- Brief
Could you restate word for word every line of the records below, from the first one to the one holding "Task: Select the Unutilized status pill"?

Pixel coordinate grounding data
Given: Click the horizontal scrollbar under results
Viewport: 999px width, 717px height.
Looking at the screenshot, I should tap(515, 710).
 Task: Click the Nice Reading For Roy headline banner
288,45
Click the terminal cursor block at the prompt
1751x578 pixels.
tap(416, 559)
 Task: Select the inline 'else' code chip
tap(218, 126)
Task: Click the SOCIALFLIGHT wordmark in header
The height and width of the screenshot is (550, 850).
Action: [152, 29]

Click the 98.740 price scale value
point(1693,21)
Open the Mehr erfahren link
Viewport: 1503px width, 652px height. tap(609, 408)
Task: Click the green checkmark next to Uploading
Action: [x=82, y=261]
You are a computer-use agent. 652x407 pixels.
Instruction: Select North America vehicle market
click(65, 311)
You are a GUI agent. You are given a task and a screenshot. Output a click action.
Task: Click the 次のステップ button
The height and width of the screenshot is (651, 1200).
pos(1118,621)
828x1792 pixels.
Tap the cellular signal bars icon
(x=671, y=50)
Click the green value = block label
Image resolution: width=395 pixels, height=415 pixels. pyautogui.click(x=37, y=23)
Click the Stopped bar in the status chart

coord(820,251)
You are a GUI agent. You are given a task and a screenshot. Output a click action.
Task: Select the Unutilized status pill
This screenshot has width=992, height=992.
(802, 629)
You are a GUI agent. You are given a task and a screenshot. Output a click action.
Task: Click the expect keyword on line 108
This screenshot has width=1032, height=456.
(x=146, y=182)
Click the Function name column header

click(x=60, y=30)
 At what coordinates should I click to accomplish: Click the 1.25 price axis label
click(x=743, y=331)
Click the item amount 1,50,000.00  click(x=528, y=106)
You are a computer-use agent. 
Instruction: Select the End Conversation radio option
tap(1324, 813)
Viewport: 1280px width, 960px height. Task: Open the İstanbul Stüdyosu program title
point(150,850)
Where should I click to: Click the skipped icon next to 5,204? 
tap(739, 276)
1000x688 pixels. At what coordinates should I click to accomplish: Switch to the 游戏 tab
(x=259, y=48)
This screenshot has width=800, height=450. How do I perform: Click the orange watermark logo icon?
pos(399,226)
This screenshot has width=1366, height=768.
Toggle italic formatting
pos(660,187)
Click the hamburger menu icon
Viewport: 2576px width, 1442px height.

- Answer to this task
Given: Click the horizontal scrollbar under results
Viewport: 999px width, 717px height.
Looking at the screenshot, I should tap(515, 710).
 Task: Click the Nice Reading For Roy headline banner
288,45
Click the terminal cursor block at the prompt
1751x578 pixels.
tap(416, 559)
 Task: Select the inline 'else' code chip
tap(218, 126)
Task: Click the SOCIALFLIGHT wordmark in header
The height and width of the screenshot is (550, 850).
Action: [152, 29]

Click the 98.740 price scale value
point(1693,21)
Open the Mehr erfahren link
Viewport: 1503px width, 652px height. tap(609, 408)
Task: Click the green checkmark next to Uploading
Action: [x=82, y=261]
You are a computer-use agent. 652x407 pixels.
Instruction: Select North America vehicle market
click(65, 311)
You are a GUI agent. You are given a task and a screenshot. Output a click action.
Task: Click the 次のステップ button
The height and width of the screenshot is (651, 1200).
pos(1118,621)
828x1792 pixels.
Tap the cellular signal bars icon
(x=671, y=50)
Click the green value = block label
Image resolution: width=395 pixels, height=415 pixels. pyautogui.click(x=37, y=23)
Click the Stopped bar in the status chart

coord(820,251)
You are a GUI agent. You are given a task and a screenshot. Output a click action.
Task: Select the Unutilized status pill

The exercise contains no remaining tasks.